When you retype the listing, keep every word exactly as it appears.

:: SUPPLIED RECORDS ::

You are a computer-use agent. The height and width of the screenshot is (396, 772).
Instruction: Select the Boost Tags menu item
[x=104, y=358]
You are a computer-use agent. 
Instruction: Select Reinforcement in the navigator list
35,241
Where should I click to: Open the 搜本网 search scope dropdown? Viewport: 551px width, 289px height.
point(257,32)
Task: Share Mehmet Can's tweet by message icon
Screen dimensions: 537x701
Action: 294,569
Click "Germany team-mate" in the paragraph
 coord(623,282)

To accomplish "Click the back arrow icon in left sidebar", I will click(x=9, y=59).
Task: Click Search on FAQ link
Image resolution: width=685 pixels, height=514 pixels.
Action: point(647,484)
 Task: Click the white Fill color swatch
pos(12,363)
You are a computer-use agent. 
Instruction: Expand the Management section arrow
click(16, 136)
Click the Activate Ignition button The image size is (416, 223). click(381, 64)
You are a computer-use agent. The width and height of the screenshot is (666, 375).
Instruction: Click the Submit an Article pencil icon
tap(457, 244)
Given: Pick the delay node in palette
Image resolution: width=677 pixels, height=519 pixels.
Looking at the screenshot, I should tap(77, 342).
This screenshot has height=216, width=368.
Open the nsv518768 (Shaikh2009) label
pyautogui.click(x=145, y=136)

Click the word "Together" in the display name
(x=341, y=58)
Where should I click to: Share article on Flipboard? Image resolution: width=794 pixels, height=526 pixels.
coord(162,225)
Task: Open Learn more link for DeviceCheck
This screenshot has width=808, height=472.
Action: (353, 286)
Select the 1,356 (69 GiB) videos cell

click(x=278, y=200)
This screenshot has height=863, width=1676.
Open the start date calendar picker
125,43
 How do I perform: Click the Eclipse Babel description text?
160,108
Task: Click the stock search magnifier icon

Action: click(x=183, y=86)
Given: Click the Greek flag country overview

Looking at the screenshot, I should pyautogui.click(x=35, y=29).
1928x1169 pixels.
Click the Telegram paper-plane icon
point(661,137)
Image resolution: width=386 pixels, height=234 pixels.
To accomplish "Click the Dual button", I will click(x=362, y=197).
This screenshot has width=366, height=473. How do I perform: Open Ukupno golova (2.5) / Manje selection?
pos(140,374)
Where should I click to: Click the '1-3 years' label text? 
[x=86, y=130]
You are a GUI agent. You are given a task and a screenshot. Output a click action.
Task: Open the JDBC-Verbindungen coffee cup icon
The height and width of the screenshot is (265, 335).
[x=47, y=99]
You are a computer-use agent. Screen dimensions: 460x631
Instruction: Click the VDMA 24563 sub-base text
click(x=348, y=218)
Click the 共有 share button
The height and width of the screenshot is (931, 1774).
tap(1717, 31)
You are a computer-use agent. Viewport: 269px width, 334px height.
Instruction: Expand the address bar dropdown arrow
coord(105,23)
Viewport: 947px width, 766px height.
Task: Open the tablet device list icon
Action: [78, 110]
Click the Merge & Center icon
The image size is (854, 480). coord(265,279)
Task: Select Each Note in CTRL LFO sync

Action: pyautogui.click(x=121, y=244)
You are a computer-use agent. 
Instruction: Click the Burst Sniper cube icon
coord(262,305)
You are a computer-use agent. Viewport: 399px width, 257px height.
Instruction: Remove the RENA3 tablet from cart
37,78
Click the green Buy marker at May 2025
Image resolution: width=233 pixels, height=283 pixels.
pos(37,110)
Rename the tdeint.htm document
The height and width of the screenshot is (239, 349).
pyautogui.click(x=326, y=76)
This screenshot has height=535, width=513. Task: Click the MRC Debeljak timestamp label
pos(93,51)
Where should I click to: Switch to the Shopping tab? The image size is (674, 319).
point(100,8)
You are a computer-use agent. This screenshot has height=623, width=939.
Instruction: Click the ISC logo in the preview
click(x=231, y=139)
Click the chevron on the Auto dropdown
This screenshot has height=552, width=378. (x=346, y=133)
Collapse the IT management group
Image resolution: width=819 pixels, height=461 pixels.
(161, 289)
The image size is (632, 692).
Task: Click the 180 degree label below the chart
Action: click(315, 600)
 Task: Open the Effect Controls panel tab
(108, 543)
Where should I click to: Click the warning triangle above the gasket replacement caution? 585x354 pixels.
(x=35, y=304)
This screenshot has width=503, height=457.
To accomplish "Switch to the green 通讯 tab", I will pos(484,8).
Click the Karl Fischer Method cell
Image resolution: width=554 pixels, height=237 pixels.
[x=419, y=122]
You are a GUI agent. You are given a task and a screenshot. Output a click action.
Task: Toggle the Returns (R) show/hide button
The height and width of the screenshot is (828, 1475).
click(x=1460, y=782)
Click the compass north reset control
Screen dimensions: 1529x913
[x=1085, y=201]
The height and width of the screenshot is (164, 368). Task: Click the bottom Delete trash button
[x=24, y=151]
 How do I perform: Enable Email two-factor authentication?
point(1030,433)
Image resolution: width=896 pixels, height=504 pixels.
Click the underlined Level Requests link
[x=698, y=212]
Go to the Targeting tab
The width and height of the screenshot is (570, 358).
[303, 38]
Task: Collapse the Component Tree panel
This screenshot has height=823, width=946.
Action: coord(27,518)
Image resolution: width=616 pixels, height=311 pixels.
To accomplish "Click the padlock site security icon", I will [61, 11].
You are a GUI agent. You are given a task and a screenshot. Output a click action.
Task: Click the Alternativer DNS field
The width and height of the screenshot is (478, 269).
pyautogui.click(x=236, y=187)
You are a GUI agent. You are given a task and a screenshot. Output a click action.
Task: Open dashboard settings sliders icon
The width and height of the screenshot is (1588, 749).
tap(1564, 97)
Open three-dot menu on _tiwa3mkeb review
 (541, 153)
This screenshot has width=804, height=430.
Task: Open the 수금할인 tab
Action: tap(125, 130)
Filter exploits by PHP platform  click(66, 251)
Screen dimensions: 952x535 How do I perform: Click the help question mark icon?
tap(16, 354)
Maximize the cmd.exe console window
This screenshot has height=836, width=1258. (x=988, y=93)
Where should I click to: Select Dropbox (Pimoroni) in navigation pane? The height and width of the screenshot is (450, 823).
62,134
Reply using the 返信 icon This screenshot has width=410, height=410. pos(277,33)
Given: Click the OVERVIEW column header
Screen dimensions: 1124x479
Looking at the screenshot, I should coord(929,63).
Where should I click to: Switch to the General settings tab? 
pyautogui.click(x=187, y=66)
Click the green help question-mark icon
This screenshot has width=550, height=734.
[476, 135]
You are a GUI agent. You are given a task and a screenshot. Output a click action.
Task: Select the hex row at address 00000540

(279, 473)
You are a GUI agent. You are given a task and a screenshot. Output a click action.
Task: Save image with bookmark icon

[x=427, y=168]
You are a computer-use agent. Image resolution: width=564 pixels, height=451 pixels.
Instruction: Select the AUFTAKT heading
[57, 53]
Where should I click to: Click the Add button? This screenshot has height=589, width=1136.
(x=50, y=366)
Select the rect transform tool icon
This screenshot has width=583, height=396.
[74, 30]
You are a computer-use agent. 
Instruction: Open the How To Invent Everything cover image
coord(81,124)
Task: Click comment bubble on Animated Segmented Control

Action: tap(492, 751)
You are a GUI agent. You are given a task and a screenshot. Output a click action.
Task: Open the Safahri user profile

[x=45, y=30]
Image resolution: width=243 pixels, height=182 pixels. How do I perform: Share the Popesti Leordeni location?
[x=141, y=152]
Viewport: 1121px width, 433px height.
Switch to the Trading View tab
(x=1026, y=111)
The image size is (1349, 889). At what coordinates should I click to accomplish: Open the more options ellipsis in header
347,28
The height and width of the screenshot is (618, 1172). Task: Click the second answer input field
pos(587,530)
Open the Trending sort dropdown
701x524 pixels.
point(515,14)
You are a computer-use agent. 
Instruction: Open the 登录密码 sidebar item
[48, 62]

:::

> TASK OUTPUT:
You are a computer-use agent. The height and width of the screenshot is (396, 772).
Instruction: Select the Boost Tags menu item
[x=104, y=358]
You are a computer-use agent. 
Instruction: Select Reinforcement in the navigator list
35,241
Where should I click to: Open the 搜本网 search scope dropdown? Viewport: 551px width, 289px height.
point(257,32)
Task: Share Mehmet Can's tweet by message icon
Screen dimensions: 537x701
Action: 294,569
Click "Germany team-mate" in the paragraph
 coord(623,282)

To accomplish "Click the back arrow icon in left sidebar", I will click(x=9, y=59).
Task: Click Search on FAQ link
Image resolution: width=685 pixels, height=514 pixels.
Action: point(647,484)
 Task: Click the white Fill color swatch
pos(12,363)
You are a computer-use agent. 
Instruction: Expand the Management section arrow
click(16, 136)
Click the Activate Ignition button The image size is (416, 223). click(381, 64)
You are a computer-use agent. The width and height of the screenshot is (666, 375).
Instruction: Click the Submit an Article pencil icon
tap(457, 244)
Given: Pick the delay node in palette
Image resolution: width=677 pixels, height=519 pixels.
Looking at the screenshot, I should tap(77, 342).
This screenshot has height=216, width=368.
Open the nsv518768 (Shaikh2009) label
pyautogui.click(x=145, y=136)

Click the word "Together" in the display name
(x=341, y=58)
Where should I click to: Share article on Flipboard? Image resolution: width=794 pixels, height=526 pixels.
coord(162,225)
Task: Open Learn more link for DeviceCheck
This screenshot has width=808, height=472.
Action: (353, 286)
Select the 1,356 (69 GiB) videos cell

click(x=278, y=200)
This screenshot has height=863, width=1676.
Open the start date calendar picker
125,43
 How do I perform: Click the Eclipse Babel description text?
160,108
Task: Click the stock search magnifier icon

Action: click(x=183, y=86)
Given: Click the Greek flag country overview

Looking at the screenshot, I should pyautogui.click(x=35, y=29).
1928x1169 pixels.
Click the Telegram paper-plane icon
point(661,137)
Image resolution: width=386 pixels, height=234 pixels.
To accomplish "Click the Dual button", I will click(x=362, y=197).
This screenshot has width=366, height=473. How do I perform: Open Ukupno golova (2.5) / Manje selection?
pos(140,374)
Where should I click to: Click the '1-3 years' label text? 
[x=86, y=130]
You are a GUI agent. You are given a task and a screenshot. Output a click action.
Task: Open the JDBC-Verbindungen coffee cup icon
The height and width of the screenshot is (265, 335).
[x=47, y=99]
You are a computer-use agent. Screen dimensions: 460x631
Instruction: Click the VDMA 24563 sub-base text
click(x=348, y=218)
Click the 共有 share button
The height and width of the screenshot is (931, 1774).
tap(1717, 31)
You are a computer-use agent. Viewport: 269px width, 334px height.
Instruction: Expand the address bar dropdown arrow
coord(105,23)
Viewport: 947px width, 766px height.
Task: Open the tablet device list icon
Action: [78, 110]
Click the Merge & Center icon
The image size is (854, 480). coord(265,279)
Task: Select Each Note in CTRL LFO sync

Action: pyautogui.click(x=121, y=244)
You are a computer-use agent. 
Instruction: Click the Burst Sniper cube icon
coord(262,305)
You are a computer-use agent. Viewport: 399px width, 257px height.
Instruction: Remove the RENA3 tablet from cart
37,78
Click the green Buy marker at May 2025
Image resolution: width=233 pixels, height=283 pixels.
pos(37,110)
Rename the tdeint.htm document
The height and width of the screenshot is (239, 349).
pyautogui.click(x=326, y=76)
This screenshot has height=535, width=513. Task: Click the MRC Debeljak timestamp label
pos(93,51)
Where should I click to: Switch to the Shopping tab? The image size is (674, 319).
point(100,8)
You are a computer-use agent. This screenshot has height=623, width=939.
Instruction: Click the ISC logo in the preview
click(x=231, y=139)
Click the chevron on the Auto dropdown
This screenshot has height=552, width=378. (x=346, y=133)
Collapse the IT management group
Image resolution: width=819 pixels, height=461 pixels.
(161, 289)
The image size is (632, 692).
Task: Click the 180 degree label below the chart
Action: click(315, 600)
 Task: Open the Effect Controls panel tab
(108, 543)
Where should I click to: Click the warning triangle above the gasket replacement caution? 585x354 pixels.
(x=35, y=304)
This screenshot has width=503, height=457.
To accomplish "Switch to the green 通讯 tab", I will pos(484,8).
Click the Karl Fischer Method cell
Image resolution: width=554 pixels, height=237 pixels.
[x=419, y=122]
You are a GUI agent. You are given a task and a screenshot. Output a click action.
Task: Toggle the Returns (R) show/hide button
The height and width of the screenshot is (828, 1475).
click(x=1460, y=782)
Click the compass north reset control
Screen dimensions: 1529x913
[x=1085, y=201]
The height and width of the screenshot is (164, 368). Task: Click the bottom Delete trash button
[x=24, y=151]
 How do I perform: Enable Email two-factor authentication?
point(1030,433)
Image resolution: width=896 pixels, height=504 pixels.
Click the underlined Level Requests link
[x=698, y=212]
Go to the Targeting tab
The width and height of the screenshot is (570, 358).
[303, 38]
Task: Collapse the Component Tree panel
This screenshot has height=823, width=946.
Action: coord(27,518)
Image resolution: width=616 pixels, height=311 pixels.
To accomplish "Click the padlock site security icon", I will [61, 11].
You are a GUI agent. You are given a task and a screenshot. Output a click action.
Task: Click the Alternativer DNS field
The width and height of the screenshot is (478, 269).
pyautogui.click(x=236, y=187)
You are a GUI agent. You are given a task and a screenshot. Output a click action.
Task: Open dashboard settings sliders icon
The width and height of the screenshot is (1588, 749).
tap(1564, 97)
Open three-dot menu on _tiwa3mkeb review
 (541, 153)
This screenshot has width=804, height=430.
Task: Open the 수금할인 tab
Action: tap(125, 130)
Filter exploits by PHP platform  click(66, 251)
Screen dimensions: 952x535 How do I perform: Click the help question mark icon?
tap(16, 354)
Maximize the cmd.exe console window
This screenshot has height=836, width=1258. (x=988, y=93)
Where should I click to: Select Dropbox (Pimoroni) in navigation pane? The height and width of the screenshot is (450, 823).
62,134
Reply using the 返信 icon This screenshot has width=410, height=410. pos(277,33)
Given: Click the OVERVIEW column header
Screen dimensions: 1124x479
Looking at the screenshot, I should coord(929,63).
Where should I click to: Switch to the General settings tab? 
pyautogui.click(x=187, y=66)
Click the green help question-mark icon
This screenshot has width=550, height=734.
[476, 135]
You are a GUI agent. You are given a task and a screenshot. Output a click action.
Task: Select the hex row at address 00000540

(279, 473)
You are a GUI agent. You are given a task and a screenshot. Output a click action.
Task: Save image with bookmark icon

[x=427, y=168]
You are a computer-use agent. Image resolution: width=564 pixels, height=451 pixels.
Instruction: Select the AUFTAKT heading
[57, 53]
Where should I click to: Click the Add button? This screenshot has height=589, width=1136.
(x=50, y=366)
Select the rect transform tool icon
This screenshot has width=583, height=396.
[74, 30]
You are a computer-use agent. 
Instruction: Open the How To Invent Everything cover image
coord(81,124)
Task: Click comment bubble on Animated Segmented Control

Action: tap(492, 751)
You are a GUI agent. You are given a task and a screenshot. Output a click action.
Task: Open the Safahri user profile

[x=45, y=30]
Image resolution: width=243 pixels, height=182 pixels. How do I perform: Share the Popesti Leordeni location?
[x=141, y=152]
Viewport: 1121px width, 433px height.
Switch to the Trading View tab
(x=1026, y=111)
The image size is (1349, 889). At what coordinates should I click to accomplish: Open the more options ellipsis in header
347,28
The height and width of the screenshot is (618, 1172). Task: Click the second answer input field
pos(587,530)
Open the Trending sort dropdown
701x524 pixels.
point(515,14)
You are a computer-use agent. 
Instruction: Open the 登录密码 sidebar item
[48, 62]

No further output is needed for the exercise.